We’ve reached the end of the week, but Next Fest rolls on. Which brings us to a question I had failed to consider; will there be newsletters across the weekend? After some consideration, I have decided that there will be a newsletter this weekend. I’ll be doing one last Next Fest roundup that will drop on Saturday. But as the benevolent deity of this small yet devout creed, on Sunday I must rest (by which I mean clean the house I have neglected because I’ve been too busy writing demo recommendations).

For now though, there are more demos to dive into. Today’s newsletter includes a genre I haven’t featured yet, and a game I thought was from a genre I hadn’t featured yet, but proved to be something else entirely. Intrigued? Read on.

Symphonia

Developer: Sunny Peak         Release: Tba

Symphonia is a 2D precision platformer, but wait pleasedon’tclosethewebpagejustyet. I know we’ve had a few of these lately (they demo well because they’re immediate and easily grasped), but I’m recommending this one because of its setting. Symphonia takes place in a fallen musical metropolis, like Bioshock’s Rapture if Andrew Ryan had been super into Mozart instead of the crackpot theories of Ayn Rand. You play as a masked, clef-haired violinist who is brought back from the dead to save his silent city through the twin powers of music and jumping. A fiddler on the hoof, if you will.

Aside from the gorgeous 2D art, which conveys the decayed grandeur of Symphonia in luscious detail, there are a couple of interesting quirks to the platforming. Not only do you play your violin to activate switches, which is oddly moving as it echoes through the hushed city, you also use your violin’s bow to flick yourself off the floor and perform an extra-high jump. You can do this multiple times in quick succession, hopping between hazards like a flea. This, combined with a system where you can spring yourself off cushions, makes Symphonia’s platforming pleasantly nimble, and in the demo at least, challenging without being too difficult.

The demo is a tad on the short side; I would have liked another ten minutes or so to see it evolve further. Moreover, I’m surprised the platforming is not more musically infused given the theme, though perhaps that develops over the course of the game. In any case, it looks stunning, feels great beneath the fingers, and promises a distinctive adventure. More than enough to make it worth a try.

Download the Symphonia demo here.

Spirit X Strike

Developer: MAICHA Studio               Release: 2024

Spirit X Strike looks and plays like a PS2 game. The good news is that PS2 game is God Hand. This is an outwardly ridiculous yet inwardly technical 3D brawler that will make you feel sublime when you click with it and have you chewing your controller if you don’t.

There’s a story that the demo summarises in one pre-game line of text. But to be honest I forgot what it said the moment the fighting started. While the basic punches and kicks of Spirit X Strike are easy enough to grasp, the system soon starts layering in complexity. Jump attacks break enemy guards. Dodging ranged attacks will let you rush that distant foe. Parrying certain melee attacks will let you respond with an instant special move.

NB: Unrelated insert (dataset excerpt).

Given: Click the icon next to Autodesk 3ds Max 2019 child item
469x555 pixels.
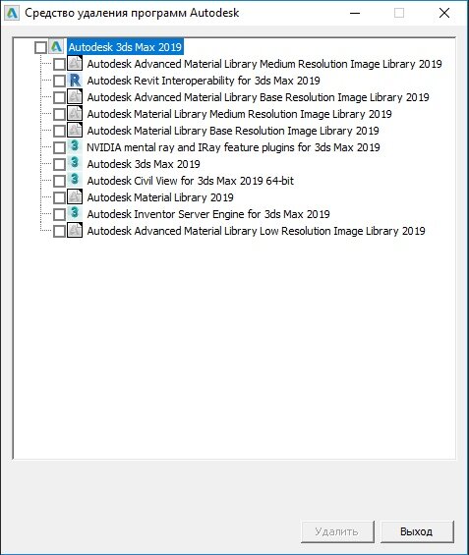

It's tricky, and your enemies give no quarter, happy to bounce you between their attacks like a pugilistic pinball. But when once you’re familiar with how enemies attack and got into the flow of combat, it’s enormous fun. Performing a leap kick to break an enemy’s guard, tenderising their stomach like a pork loin until they stagger, then grabbing them by the waist and piledriving them into the ground, it isn’t so much off the chain as whipping you round the head with it.

The demo lets you fight through a small desert village (with optional tutorial prompts) culminating in a boss fight which was frankly far too hard. Spirit X Strike would benefit from balancing and a good spray of polish (sometimes your attack animations don’t trigger where they should, for example) but at this stage I’ll trade a little roughness for something this propulsive and satisfying. Play with a pad if you can.

Download the Spirit X Strike demo here.

DEMO OF THE DAY: Scarlet Deer Inn

Developer: Attu Games        Release: Tba

I’ve wanted to feature an adventure game into the newsletter for a while, simply because I like each issue to be as varied as possible. But none of the adventure game I’ve tried have demo’d particularly well. This could simply be a quirk of the genre. It’s hard to encapsulate a narrative-heavy game in its opening half-hour. But a lot of them are, dare I say it, quite tiresomely written, either having far too much dialogue or attempting the zany Monkey Island shtick while lacking the comedic chops.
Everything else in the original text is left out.